Por otra parte, mi gorra de mis gloriosos Yankees me ha brindado unas satisfacciones que acarician mi soberbia y mi memoria ególatras. A veces voy caminando, altivo y altanero, por los diferentes malls de Connecticut (de otros estados también), y he recibido saludos respetuosos por aquellos ciudadanos que reconocen mi autoridad incuestionable y pontifical. He pensado que me confunden con un pelotero famoso retirado de los Yankees inmortalizado en el Salón de la Fama de Cooperstown. Estoy seguro de qué los motiva a saludarme, a rendirme pleitesía: ellos son simpatizantes o fanáticos como yo, y el saludo es un reconocimiento tácito, como si fuéramos miembros de una logia secreta que transita abiertamente por la ciudad. No todos los simpatizantes y fanáticos de nuestro equipo son capaces de ponerse una gorra de los Yankees. No quieren identificarse por temor a la represalia que puedan desatar los enemigos del equipo donde jugó el inmortal y legendario Babe Ruth. Por eso cuando me ven con la gorra de los Yankees, que llevo con honra y con orgullo, los que no se atreven admitirlo públicamente me reverencian y se sienten realizados y olvidan sus temores. En el verano del 2012, estuve en Nueva York, y me pavoneaba por Harlem, por Morning Sides, por Washington Heights, por Times Square, por el barrio, con mi gorra, y me sentía en mi casa; la mayoría de los caminantes tenían la gorra de los Yankees también.

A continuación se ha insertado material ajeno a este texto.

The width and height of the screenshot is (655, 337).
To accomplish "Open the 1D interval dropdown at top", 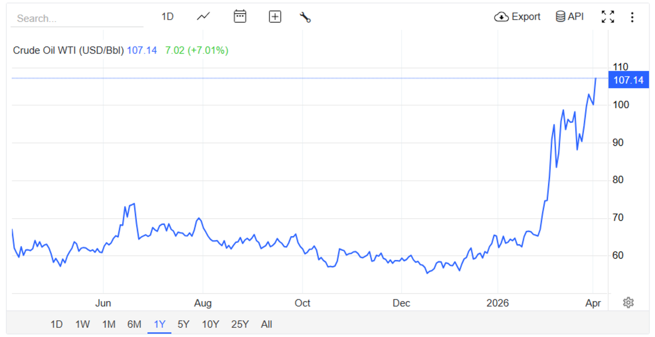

Dos experiencias extraordinarias es necesario contar. Camino por el Mohegan Park y las ardillas grandes y pequeñas salen de sus cuevas, se me acercan, se yerguen, observan mi gorra y regresan a sus madrigueras. En el lago, las tortugas están up periscope, se fijan en mi gorra y vuelven a sumergirse. La otra experiencia que me regocija contar son las puertas que me abre mi gorra con las mujeres. Cuando Celeste, Faustine Azul y yo vamos a los restaurantes, las meseras nos atienden con esmero y siempre están pendientes de nosotros y se quedan embelesadas observando mi gorra. Ella las desarma, las sensibiliza y las vuelve más amables de lo que son. Toman la orden, se alejan de nuestra mesa, siguen observando hipnotizadas mi gorra 007 y me sonríen inocentes revelándome su vulnerabilidad y sensibilidad y me siento todopoderoso. A la hora de pagar nuestra cuenta, Celeste la revisa y se percata de que no han incluido un aperitivo, un postre, un refresco o una copa de vino, pero lo que mi esposa querida no sabe y no le digo es que las meseras no lo han olvidado, lo han hecho a propósito, es un merecido homenaje que me rinden por ser el fanático number one de los Yankees. Tampoco se lo digo a Celeste porque se le brotaría “mi Buenos Aires querido” y me preguntaría cruzadísima: “¿Sos argentino?”.